While the world continues battling with the coronavirus, college health professionals are reporting a growing crisis among students struggling with corona blues. An expression combining “coronavirus” and “blues,” corona blues refers to the feeling of depression due to the social and economic consequences of the pandemic.
In search of more detail, Ewha Voice consulted the following two articles published by the Yale Daily News, the independent student newspaper at Yale University: “Students express disappointment, anger over Yale’s mental health services” and “Yale researchers create an app to study happiness.”
Yalies fight for their rights to receive mental health services
On March 25, the Yale Daily News reported how student communities called for action regarding the mental health care services on campus. Ever since the tragic incident of a freshman who recently ended her own life, Yale has been heavily engaged in providing services to help students maintain a healthy mental state.
Yale Mental Health and Counseling (MHC) has played a key role in supporting students with institutional help and setting up counseling services. However, students who reached out to the service expressed their disappointment over long waits, short appointments, and incomprehensive care problems pointed to a lack of adequate mental health resources.
Every single student the news interviewed complained about the long wait times. Two out of 10 reported that they have waited up to five weeks. Also, students reported that the appointments lasted for 30 to 45 minutes, which is a short amount of time to actively receive help.
Students have actively complained on social media about Yale’s failure to dedicate more resources as a means to alleviate students’ corona blues. Also, Students Unite Now (SUN), a student group standing up for the mental and financial aid of students at Yale, has demanded that MHC reduce the wait time to a maximum of two weeks.
Moreover, Walden Peer Counseling, an organization where Yale undergraduates trained by MHC provide anonymous peer counseling, has expressed that they are willing to take part as an alternative to the MHC.
The Happiness Project: An app to approach corona blues
Professor Robb Rutledge, an associate professor of Psychology, launched an app called “The Happiness Project” with his team of researchers in January. Users can play four different types of games in the app, which tracks their state of happiness. With the data gathered from the app, researchers and neuroscientists are able to figure out how certain factors affect the way people feel.
The games also present users with questions about mental health topics such as how many hours of sleep they have had and how they are feeling today. By comparing the answers of the users, Rutledge and his team are able to better understand what triggers corona blues.

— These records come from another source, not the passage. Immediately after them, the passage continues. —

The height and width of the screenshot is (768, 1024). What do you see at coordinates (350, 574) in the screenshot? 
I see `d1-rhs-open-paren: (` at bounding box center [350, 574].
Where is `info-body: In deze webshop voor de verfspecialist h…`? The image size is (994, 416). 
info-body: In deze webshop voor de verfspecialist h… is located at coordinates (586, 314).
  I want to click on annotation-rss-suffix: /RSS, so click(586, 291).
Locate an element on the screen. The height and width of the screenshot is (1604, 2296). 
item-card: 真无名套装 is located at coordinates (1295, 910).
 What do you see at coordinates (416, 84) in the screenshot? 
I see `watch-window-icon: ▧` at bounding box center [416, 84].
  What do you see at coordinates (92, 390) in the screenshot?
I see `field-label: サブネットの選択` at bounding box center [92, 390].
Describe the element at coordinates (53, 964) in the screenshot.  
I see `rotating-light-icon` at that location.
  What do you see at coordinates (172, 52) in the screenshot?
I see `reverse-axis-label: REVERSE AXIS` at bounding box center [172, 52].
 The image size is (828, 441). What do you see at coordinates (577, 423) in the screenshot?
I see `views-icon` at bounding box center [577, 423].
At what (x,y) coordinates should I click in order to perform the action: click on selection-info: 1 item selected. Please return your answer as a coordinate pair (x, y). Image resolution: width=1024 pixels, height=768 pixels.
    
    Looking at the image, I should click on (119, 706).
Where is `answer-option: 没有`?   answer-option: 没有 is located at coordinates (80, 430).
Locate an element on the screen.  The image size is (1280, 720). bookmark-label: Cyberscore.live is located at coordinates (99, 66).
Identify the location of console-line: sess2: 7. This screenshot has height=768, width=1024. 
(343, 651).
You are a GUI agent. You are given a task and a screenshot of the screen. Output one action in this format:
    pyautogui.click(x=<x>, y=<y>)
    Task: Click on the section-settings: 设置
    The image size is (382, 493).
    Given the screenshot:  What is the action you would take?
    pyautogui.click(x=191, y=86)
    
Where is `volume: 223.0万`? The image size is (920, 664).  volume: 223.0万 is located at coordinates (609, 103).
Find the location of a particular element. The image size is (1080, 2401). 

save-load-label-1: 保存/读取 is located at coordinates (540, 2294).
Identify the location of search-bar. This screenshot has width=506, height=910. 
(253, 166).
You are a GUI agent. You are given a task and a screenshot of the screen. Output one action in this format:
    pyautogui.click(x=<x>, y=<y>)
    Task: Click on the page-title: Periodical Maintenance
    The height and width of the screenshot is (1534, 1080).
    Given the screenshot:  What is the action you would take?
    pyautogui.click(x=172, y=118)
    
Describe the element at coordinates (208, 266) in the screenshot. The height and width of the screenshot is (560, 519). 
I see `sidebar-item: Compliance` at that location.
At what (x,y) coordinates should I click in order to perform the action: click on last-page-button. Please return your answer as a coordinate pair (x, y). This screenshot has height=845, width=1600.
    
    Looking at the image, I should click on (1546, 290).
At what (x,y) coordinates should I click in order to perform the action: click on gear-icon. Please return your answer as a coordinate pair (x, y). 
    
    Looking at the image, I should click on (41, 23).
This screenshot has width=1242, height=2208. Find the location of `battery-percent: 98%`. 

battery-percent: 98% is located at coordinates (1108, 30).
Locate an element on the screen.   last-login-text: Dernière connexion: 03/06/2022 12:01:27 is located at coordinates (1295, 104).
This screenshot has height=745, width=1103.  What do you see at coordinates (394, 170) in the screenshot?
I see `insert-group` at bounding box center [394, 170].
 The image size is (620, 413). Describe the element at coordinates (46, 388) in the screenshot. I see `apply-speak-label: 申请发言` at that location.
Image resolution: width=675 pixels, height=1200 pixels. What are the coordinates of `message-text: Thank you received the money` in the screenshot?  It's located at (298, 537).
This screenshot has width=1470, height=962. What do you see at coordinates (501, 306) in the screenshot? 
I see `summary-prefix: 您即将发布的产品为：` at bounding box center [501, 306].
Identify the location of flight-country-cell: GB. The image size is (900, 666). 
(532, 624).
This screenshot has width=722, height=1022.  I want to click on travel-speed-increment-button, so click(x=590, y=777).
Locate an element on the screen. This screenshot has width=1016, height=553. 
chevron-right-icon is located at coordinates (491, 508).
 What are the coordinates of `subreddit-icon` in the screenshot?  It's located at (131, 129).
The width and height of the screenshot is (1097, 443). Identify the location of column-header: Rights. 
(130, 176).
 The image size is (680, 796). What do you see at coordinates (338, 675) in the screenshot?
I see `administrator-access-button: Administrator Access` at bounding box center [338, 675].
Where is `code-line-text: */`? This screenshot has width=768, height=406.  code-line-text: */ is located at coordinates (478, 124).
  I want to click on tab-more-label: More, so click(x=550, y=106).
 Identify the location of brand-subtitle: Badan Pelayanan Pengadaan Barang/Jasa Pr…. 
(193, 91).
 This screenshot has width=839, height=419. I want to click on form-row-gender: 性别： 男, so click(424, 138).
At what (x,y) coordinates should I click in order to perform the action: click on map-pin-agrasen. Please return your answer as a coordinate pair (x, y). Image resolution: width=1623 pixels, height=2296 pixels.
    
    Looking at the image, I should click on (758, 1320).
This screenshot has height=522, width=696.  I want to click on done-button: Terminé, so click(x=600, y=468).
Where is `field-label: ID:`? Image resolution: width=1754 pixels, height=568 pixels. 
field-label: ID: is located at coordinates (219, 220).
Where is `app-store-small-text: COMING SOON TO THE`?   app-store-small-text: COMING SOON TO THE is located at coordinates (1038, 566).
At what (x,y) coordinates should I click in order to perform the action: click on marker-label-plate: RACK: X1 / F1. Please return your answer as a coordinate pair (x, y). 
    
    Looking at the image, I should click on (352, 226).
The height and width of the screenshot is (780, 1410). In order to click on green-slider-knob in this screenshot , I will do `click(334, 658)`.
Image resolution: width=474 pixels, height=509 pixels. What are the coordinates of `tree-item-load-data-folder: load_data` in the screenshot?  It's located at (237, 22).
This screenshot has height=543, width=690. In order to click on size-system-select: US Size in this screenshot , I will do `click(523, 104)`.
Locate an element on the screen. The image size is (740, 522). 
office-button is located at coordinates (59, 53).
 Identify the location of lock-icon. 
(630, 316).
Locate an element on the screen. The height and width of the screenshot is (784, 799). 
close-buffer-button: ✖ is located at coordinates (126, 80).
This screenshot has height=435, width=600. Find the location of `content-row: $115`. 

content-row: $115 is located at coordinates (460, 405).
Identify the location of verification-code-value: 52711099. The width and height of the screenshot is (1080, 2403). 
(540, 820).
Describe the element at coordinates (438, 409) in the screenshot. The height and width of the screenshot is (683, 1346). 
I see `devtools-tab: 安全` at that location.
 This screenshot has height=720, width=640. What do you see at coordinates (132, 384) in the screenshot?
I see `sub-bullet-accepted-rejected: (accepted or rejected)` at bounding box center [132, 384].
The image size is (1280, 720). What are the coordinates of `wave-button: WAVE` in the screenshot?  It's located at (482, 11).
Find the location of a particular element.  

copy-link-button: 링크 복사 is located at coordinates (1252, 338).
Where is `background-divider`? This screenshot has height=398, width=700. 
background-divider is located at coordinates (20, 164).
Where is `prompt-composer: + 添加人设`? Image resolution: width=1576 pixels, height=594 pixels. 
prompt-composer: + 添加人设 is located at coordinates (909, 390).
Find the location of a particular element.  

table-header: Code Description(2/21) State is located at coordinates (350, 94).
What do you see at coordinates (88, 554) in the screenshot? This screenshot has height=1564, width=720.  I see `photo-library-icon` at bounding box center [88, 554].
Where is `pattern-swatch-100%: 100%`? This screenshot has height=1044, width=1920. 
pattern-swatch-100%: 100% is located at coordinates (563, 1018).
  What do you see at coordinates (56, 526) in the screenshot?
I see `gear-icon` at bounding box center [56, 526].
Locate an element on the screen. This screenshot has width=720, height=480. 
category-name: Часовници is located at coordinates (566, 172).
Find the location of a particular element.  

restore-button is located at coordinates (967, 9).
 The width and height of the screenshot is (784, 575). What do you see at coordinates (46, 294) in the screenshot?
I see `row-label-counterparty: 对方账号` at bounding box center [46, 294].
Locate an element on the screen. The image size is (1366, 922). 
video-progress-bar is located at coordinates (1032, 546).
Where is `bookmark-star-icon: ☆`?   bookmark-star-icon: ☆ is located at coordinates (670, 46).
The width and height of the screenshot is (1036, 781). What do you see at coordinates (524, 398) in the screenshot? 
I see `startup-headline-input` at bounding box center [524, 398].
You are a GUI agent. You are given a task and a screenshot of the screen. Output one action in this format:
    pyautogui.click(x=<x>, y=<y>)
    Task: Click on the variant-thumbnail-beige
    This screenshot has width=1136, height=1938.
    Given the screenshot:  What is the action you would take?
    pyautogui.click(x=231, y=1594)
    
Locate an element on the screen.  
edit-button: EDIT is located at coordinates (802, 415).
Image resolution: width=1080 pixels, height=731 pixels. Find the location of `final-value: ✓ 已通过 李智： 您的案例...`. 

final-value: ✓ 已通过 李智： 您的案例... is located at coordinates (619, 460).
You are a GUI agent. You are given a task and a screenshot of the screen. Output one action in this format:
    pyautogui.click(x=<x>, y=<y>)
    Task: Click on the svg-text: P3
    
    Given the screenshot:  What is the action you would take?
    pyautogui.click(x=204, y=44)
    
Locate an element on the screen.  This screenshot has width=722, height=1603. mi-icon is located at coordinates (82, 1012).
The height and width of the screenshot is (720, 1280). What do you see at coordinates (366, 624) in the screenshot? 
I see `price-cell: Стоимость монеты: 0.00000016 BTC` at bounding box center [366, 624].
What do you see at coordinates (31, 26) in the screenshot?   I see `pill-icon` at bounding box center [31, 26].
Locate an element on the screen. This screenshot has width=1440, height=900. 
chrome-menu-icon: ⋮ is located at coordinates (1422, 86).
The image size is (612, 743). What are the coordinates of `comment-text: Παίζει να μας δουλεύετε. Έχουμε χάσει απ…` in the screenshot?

In an interview Ewha Voice conducted with Rutledge, he shared his story of why he started the project in the first place. In order to understand how happiness works, it is necessary to understand how it works for individuals. Rutledge and his team figured that playing games on smart phones is a fun way for people around the world to naturally contribute to the research of happiness. At the same time, through the app, people can get a glimpse of what psychological research is like and also learn about the science of happiness.
Rutledge confirmed that about 15,000 people have downloaded the app in more than 100 countries.
“The pandemic has increased anxiety and depression in a lot of places,” Rutledge said. “We hope that we can use the app to better understand how the pandemic has impacted both the decisions that people make and how happy they feel as a result of those decisions. We can look at how happiness is different in different places and how it changes this year as more and more people get vaccinated.”
Rutledge hopes the app can further provide information about the ways the pandemic has affected people. Observing the various attitudes people have about uncertainty or their expectations of the future can lead to explaining why some people have been impacted more by the pandemic than others.